— Exercise aim —
Locate the lines of the listing below that hold "icon", then copy each of them.

**** Supplied material ****

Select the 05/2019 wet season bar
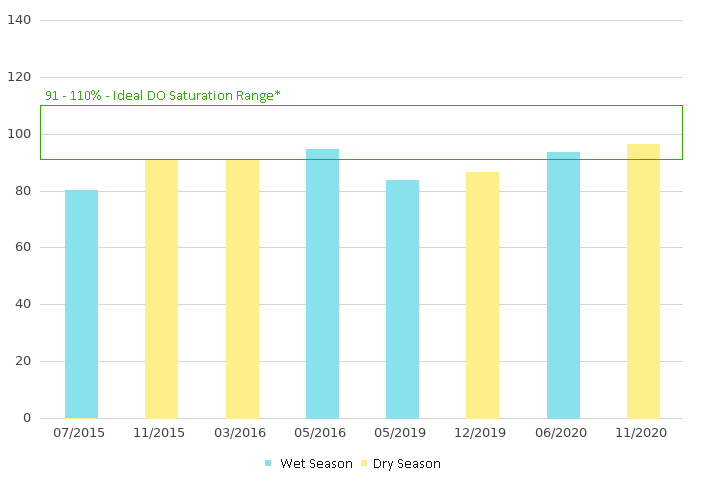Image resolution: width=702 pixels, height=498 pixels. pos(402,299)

****
**** Supplied material ****

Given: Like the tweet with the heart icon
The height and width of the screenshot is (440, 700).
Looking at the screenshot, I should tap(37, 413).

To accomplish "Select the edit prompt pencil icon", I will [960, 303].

****

— Result —
Given: Like the tweet with the heart icon
To accomplish "Select the edit prompt pencil icon", I will [960, 303].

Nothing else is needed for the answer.